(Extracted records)
* * * * * * * * *

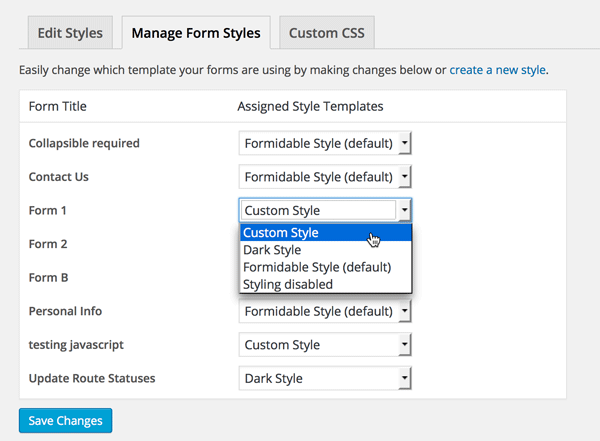Select the Manage Form Styles tab
600x441 pixels.
196,33
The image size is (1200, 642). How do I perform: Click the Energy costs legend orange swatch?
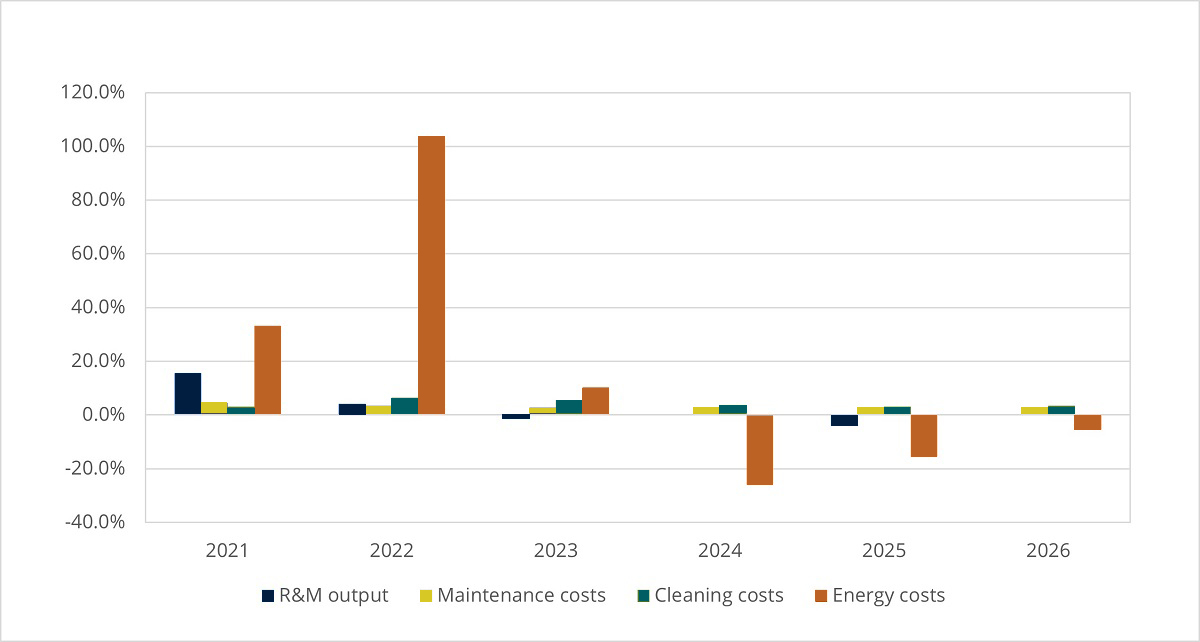pyautogui.click(x=821, y=596)
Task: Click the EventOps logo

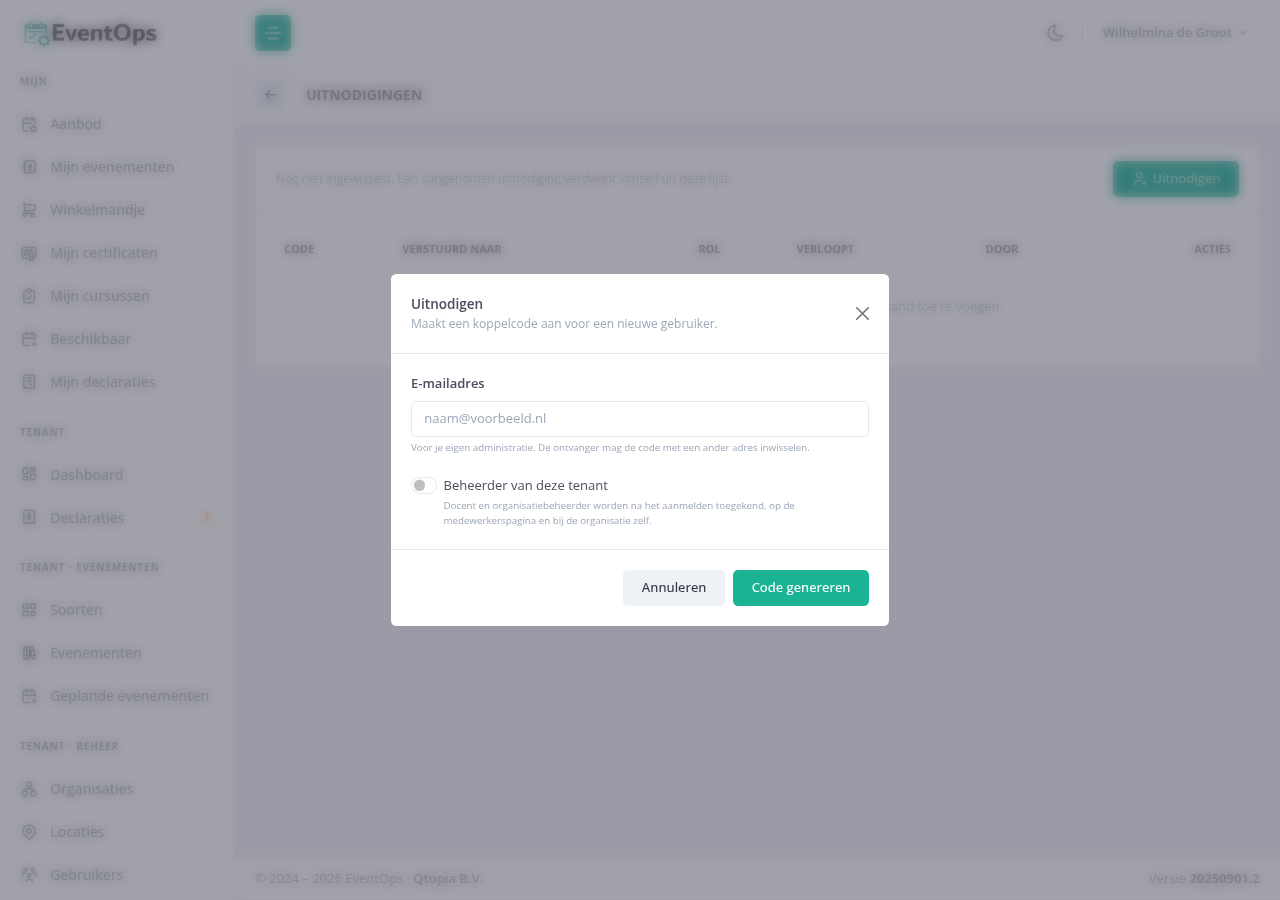Action: coord(90,33)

* * * * * * * * *

» WHAT THE EXERCISE ASKS: From the line holding "The image size" to the final line of the data above, give each line again exactly, both ends included, and drop the pictures.

» ANSWER TO THIS TASK:
The image size is (1200, 642). How do I perform: Click the Energy costs legend orange swatch?
pyautogui.click(x=821, y=596)
Task: Click the EventOps logo

Action: coord(90,33)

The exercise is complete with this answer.